During this time, I started my clinical training in the field of neuropsychology. Given that I speak Greek, I was often called on to conducted assessments with elderly Greek Australians. Throughout this process, I came to realize this: the methods (tests) used to detect cognitive decline were not appropriate for use in Greek immigrant and other non-English speaking groups. In fact, the use of tests originating from Australia and the U.S. are three times more likely to result in misdiagnosis when used in low educated non-English speaking groups.
Over the past five years, I have examined the relationship between culture, education, and the way that these processes shape thinking from a cognitive neuroscience perspective. This has resulted in a five year project of adapting and developing new tests for use within the Greek Australian community, leading to accurate and early detection of neurological diseases, such as Alzheimer’s. These tests will be available for use in early 2021.

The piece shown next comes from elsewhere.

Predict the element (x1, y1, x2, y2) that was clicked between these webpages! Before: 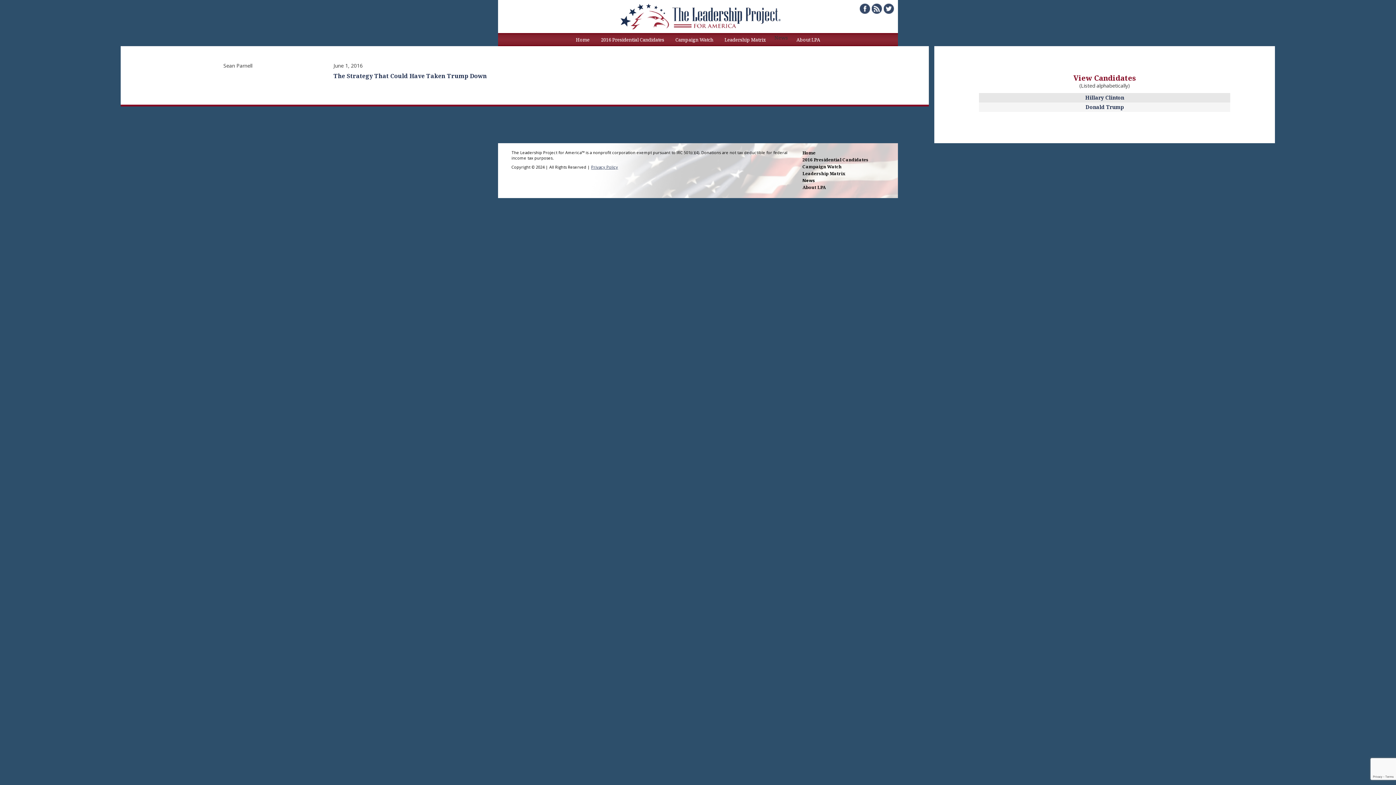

TNH: Where in Greece is the family from?
MS: My family comes from Norther Greece, Thessaloniki. My parents migrated to Australian in the early 1970’s, along with over 250,000 others, who are now ageing. I am a first generation Greek Australian.
TNH: What made you decide to expand your project to the Greek-American community?
MS: The need for this project to take place in the U.S. is very important due to the issues outlined above. Alongside other minority groups, Greek-Americans are also three times more likely to be misdiagnosed using current tests. Similar to the Greek-Australians, over 200,000 Greeks migrated to the U.S. between the 1960s and 1980s, the majority of whom came from rural areas. Many Greek-Americans obtained limited and inconsistent levels of education prior to migrating due to factors such as World War II and the Greek Civil War. As it stands, this group does not have access to early and accurate disease detection, which can have major implication in terms of treatment outcomes.
TNH: The Greek-American community has also changed dramatically over the years, and is spread out across the U.S., how do you plan on accounting for such factors?
MS: While the Greek community spread throughout the U.S., this study will focus on elderly migrants with low levels of education and limited English skills. These individuals predominately reside in New York and Chicago, which is where the study will take place.
Given the similar factors between Greek-Australians and Greek-Americans in terms of reasons for migrating and level of education, the aim of this study will be to run a pilot to determine whether tests developed for Greek-Australians can be used to detect dementia in Greek-Americans.
My study in Australia has been supported by the Greek Ambassador to Australia, the Consul General to Melbourne and several member of the Greek-Australian community, including Federal Politicians.
I was in DC earlier this year, where I met with the Deputy Head of Mission at the Greek Embassy and the Australian Ambassador to the U.S. (who is a fellow Greek-Australian). They have offered their support and have recognized the importance of expanding this study into the U.S.
TNH: Do you see the project expanding to other Greek enclaves, in Canada, South Africa or the UK, for example?
MS: If this study proves that there are no group differences between Greek-Australians and Greek-Americans, we can confidently make the assumption that the tests that I am in the process of developing are appropriate for use across the wider diaspora, including Canada, South Africa, and the UK.
This is the first step in addressing widespread issues such as inequality, limited access to and accurate detection of diseases in minority groups. Psychological testing was and continues to be geared towards one group in particular, white, middle class, educated, and English-speaking groups. Therefore, the industries understanding of neurological, cognitive and psychosocial processes is biased and not necessarily appropriate for use in groups that do not fall into the category.